Le poète use enfin d'un vocabulaire scientifique – la référence répétée à l'Encyclopédie en témoigne – emprunté à la botanique et à la biologie. Il nous fait ainsi découvrir, dans le détail de la composition des organismes vivants, des termes savants, aux sonorités particulières et très poétiques : "ombelle", "involucre", "turions", "sarments", "pluriflores", "carpelle", "pappus"... Ces mots, disséminés dans les descriptions, ne sont pas de simples ornementations destinées à embellir le texte. Ils sont – c'est une des grandes leçons de l'éco-poésie – poétiquement irremplaçables.
Le deuxième section, intitulée "Cinq paysages et trois natures mortes", confirme la complémentarité des connaissances savantes de Simon Martin et de l'imaginaire poétique. La contemplation du paysage extérieur nourrit son imaginaire autant que l'imaginaire nourrit sa perception du paysage extérieur. Ce cercle vertueux explique sans doute la force de renouvellement de son écriture.

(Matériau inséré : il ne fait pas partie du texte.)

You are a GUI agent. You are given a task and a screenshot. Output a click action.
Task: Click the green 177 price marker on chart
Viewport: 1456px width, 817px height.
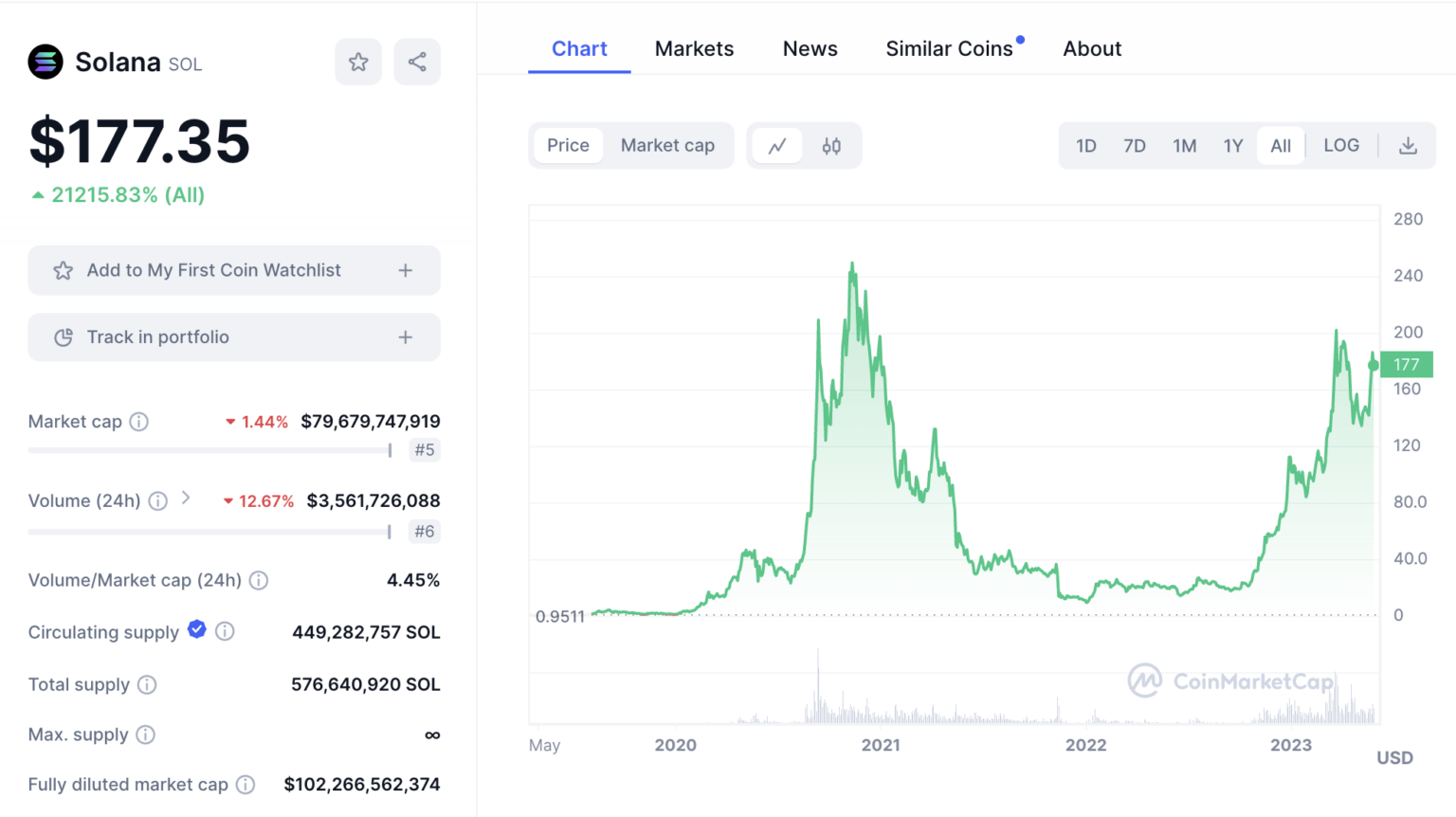pyautogui.click(x=1407, y=364)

Il confie : une rivière "noire, vipérine, vouèze, apport[e] de l'eau fraîche au moulin de nos rêveries."
Néanmoins, il reste au poète à déchiffrer le monde, à "découvr[ir] le sens" des paysages qui l'entourent où tout est interrelié, et à saisir « l'insaisissable » (Philippe Jaccottet) où se mêle de façon continue, semblable au flot d'une rivière, "toutes les nuances" de l'imagination. Il doit savoir se taire et écouter car la nature est discrète. Évoquant les pommes, leur état et leur force symbolique dans un remarquable tryptique, Simon Martin reconnaît : "Vie silencieuse des pommes [...] elles s'abandonnent à une méditation muette". Il poursuit en reprenant la place excentrée du poète, attentif et modeste, voire soumis aux lois, aux règles ("Ai-je le droit [?]", se demande-t-il à certains moments) encore mystérieuses de la nature : "Contentons-nous de vivre quelques instants à leur côté."

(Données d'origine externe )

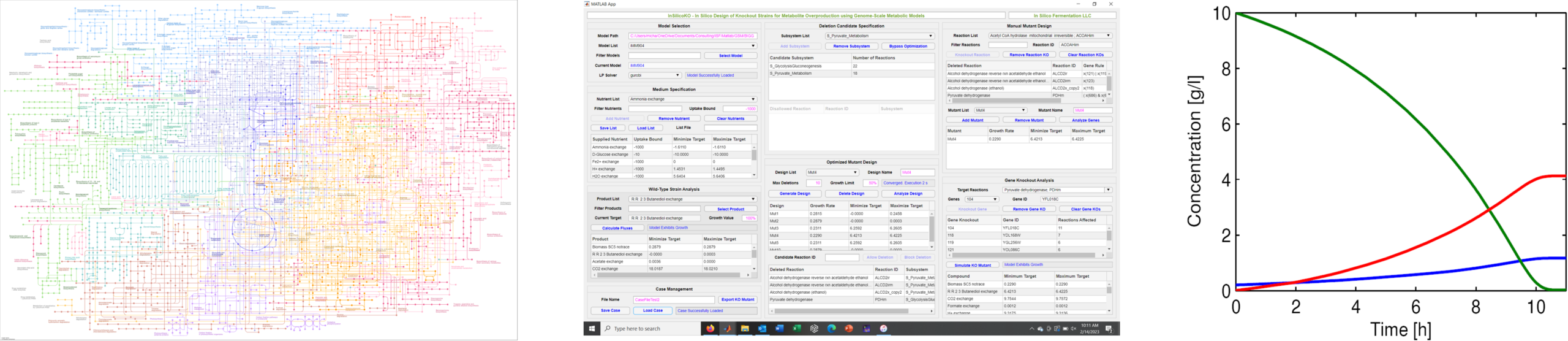The image size is (1568, 341).
Task: Launch Microsoft Edge from the taskbar
Action: (831, 329)
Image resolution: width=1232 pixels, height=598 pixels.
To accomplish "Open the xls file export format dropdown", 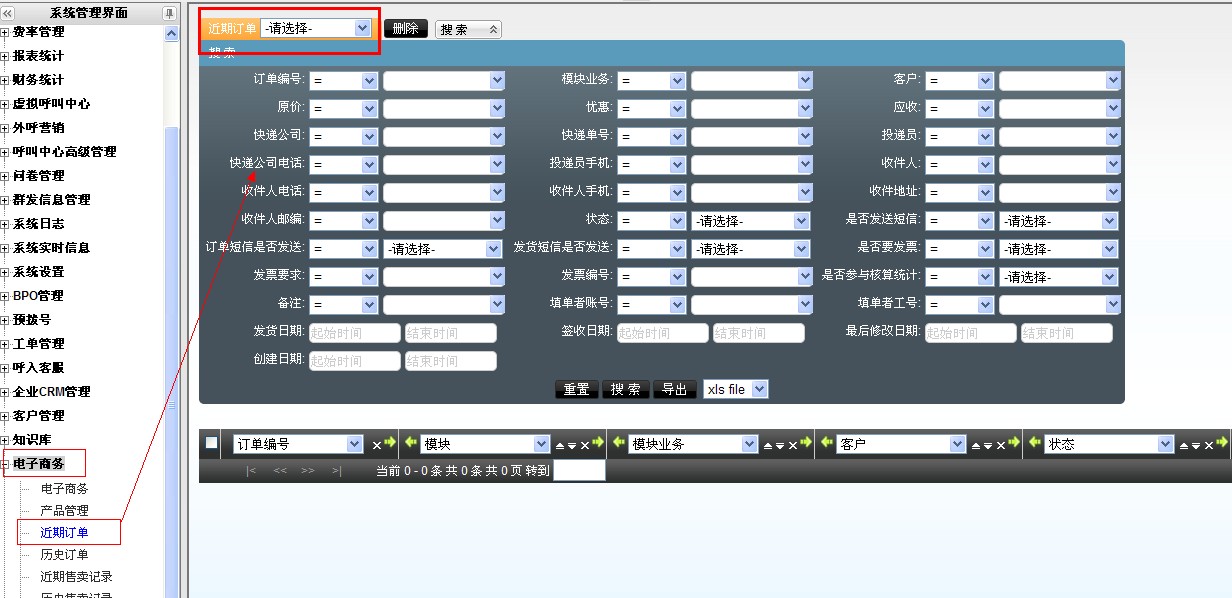I will click(x=735, y=389).
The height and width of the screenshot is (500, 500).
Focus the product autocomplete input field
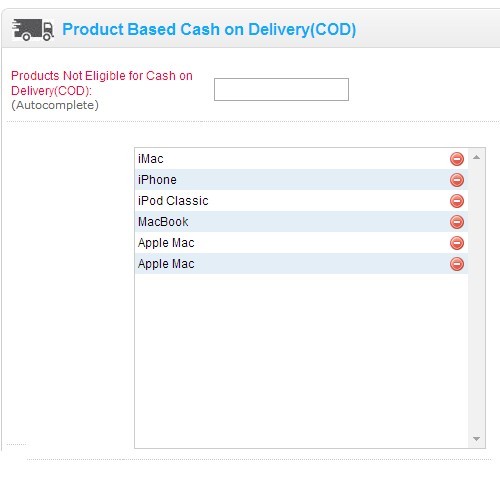tap(281, 89)
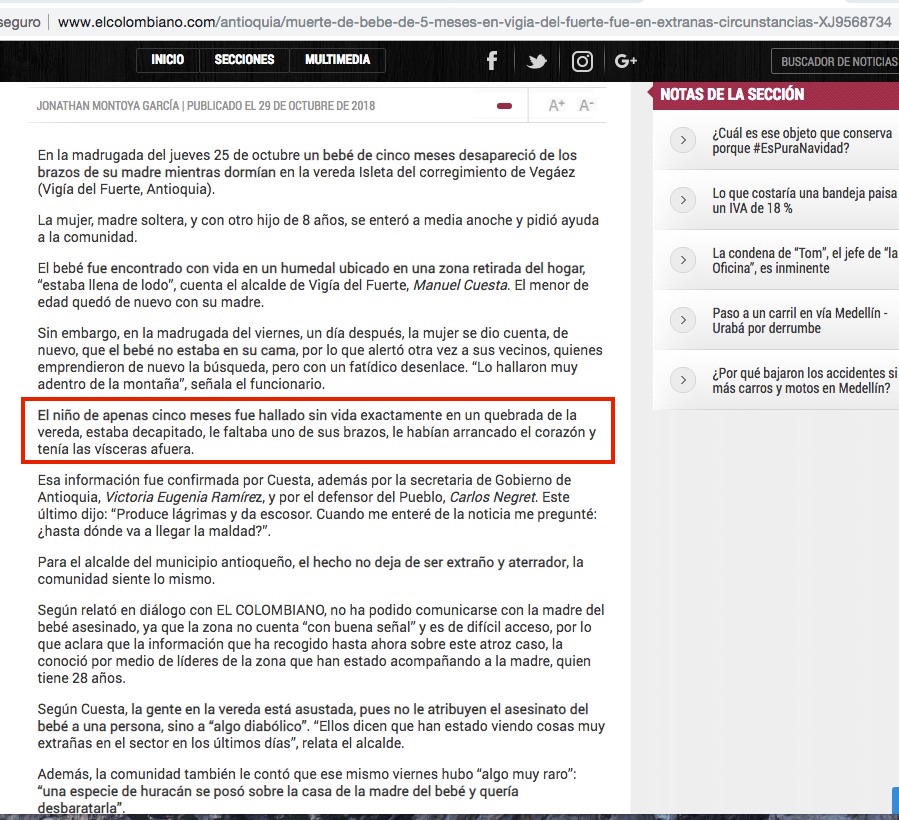Open the MULTIMEDIA menu

click(x=337, y=60)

De "nouvelles célébrations" disent par la suite beaucoup de l'espoir du poète de voir se renouveler le rapport de l'homme – qu'il juge sévèrement – à la nature. Il rappelle "le voile" qui "en nous isolant de la nature, nous trompe sur nous-même et sur le monde". Il tente dans une suite de courts récits poignants, qui sont autant de retours réflexifs sur sa pratique de l'écriture, de rapporter d'autres expériences sensibles sur le terrain, de définir "la relation", les liens – en particulier l'affection – qui l'unit à la nature, craignant d'affronter, s'il ne parvenait pas véritablement à l'exprimer, le "vide", "l'effacement", la vacuité de la poésie, la mort peut-être.
David Dielen
Simon Martin, Célébrations, L'herbe qui tremble, 2023, 93 pages.